Sonya Oster, leader de la Calamity Jane Cie, reprend son Paranoid factory project au Taps Gare. Un biopic théâtral terriblement moderne sur Valérie Solanas, icône fulgurante du féminisme des sixties, connue pour ses trois coups de feu sur Warhol.

Une toxicomane de 52 ans, se prostituant pour survivre, meurt d’une pneumonie dans un Hôtel de San Francisco. Ainsi débute cette bio-fiction : en 1988, Valérie Jean Solanas a déjà sombré dans l’oubli. Si l’histoire retiendra ses trois coups de feu sur Warhol en 1968, à sa sortie de la célébrissime Factory, Paranoid factory project redonne vie, dans un flashback dense et intense, à « une féministe radicale et engagée, reflet de cette époque tumultueuse de luttes aux États-Unis, dans les années 1960 et 1970 », explique Sonya Oster. La metteuse en scène est tombée sous le charme de La Faculté des rêves, roman déstructuré – entrelaçant fragments biographiques, pensées rêvées, comptes rendus psychiatriques et interrogatoires – de la suédoise Sara Stridsberg[1. La faculté des rêves, paru chez Stock, 2009 (22,50 €)]. S’y retrouvent de larges extraits du Scum Manifesto[2. Scum Manifesto, éditions Mille et une nuits, 2005 (9 €)] de Solanas, appel à la lutte violente contre la domination masculine en faveur de la libération des femmes. « Solanas est l’outsider ténébreuse du MLF, l’auteure d’un manifeste révolutionnaire à plus d’un titre, une rétive à tout ordre établi. »

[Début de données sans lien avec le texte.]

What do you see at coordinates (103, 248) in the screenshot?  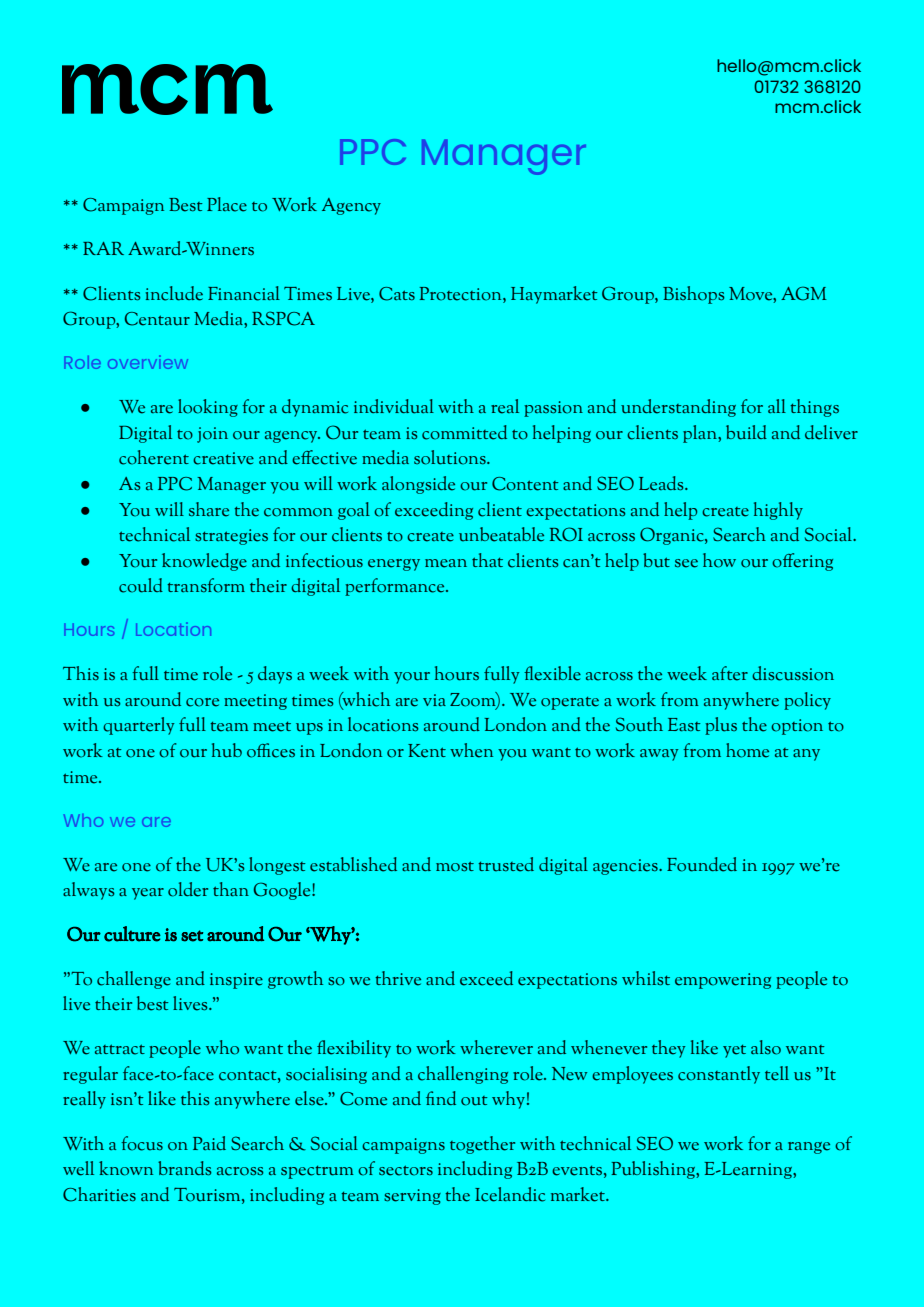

Fidèle à son théâtre résolument contemporain, le spectacle mêle musique live avec le groupe King’s Queer – dont le style évolue entre electro, Velvet Underground et icônes disco-pop –, cut up, et VJing projeté sur tout ou partie du plateau, de ses trois écrans ou de l’immense canapé en skaï blanc trônant au milieu. Huit tableaux s’y succèdent, retraçant de 1945 aux années 1980 les étapes de la vie de Solanas. En toile de fond, les grands événements de l’Histoire. Quand les Américains lâchent la bombe atomique sur Hiroshima et Nagasaki, Solanas, pas encore 10 ans, est battue par son grand-père, violée par son père. L’Amérique sombre dans la violence au Vietnam mais aussi à Memphis où Martin Luther King est assassiné, une jeune auteure de théâtre n’exprime aucun regrets lors de son procès, jugée pour avoir gravement blessé Andy Warhol avec un pistolet. Le pape du pop lui avait volé sa pièce, Up your ass. « Internée en psychiatrie, elle est démolie par les électrochocs », raconte Sonya. « Mon but est de ne pas la victimiser mais il a été plus commode de la classer comme folle » Sophie Thomann qui interprète Solanas rajoute : « Le versant économique dénonçant une certaine aliénation du travail de Scum est souvent tu. N’oublions pas, aussi, qu’elle était lesbienne, ce qui était encore un délit. De quoi facilement vous enfermer ! » Se trouvent questionnés la marchandisation du corps, le lien entre l’art et le féminisme mais aussi une certaine idée de la radicalité et de la société.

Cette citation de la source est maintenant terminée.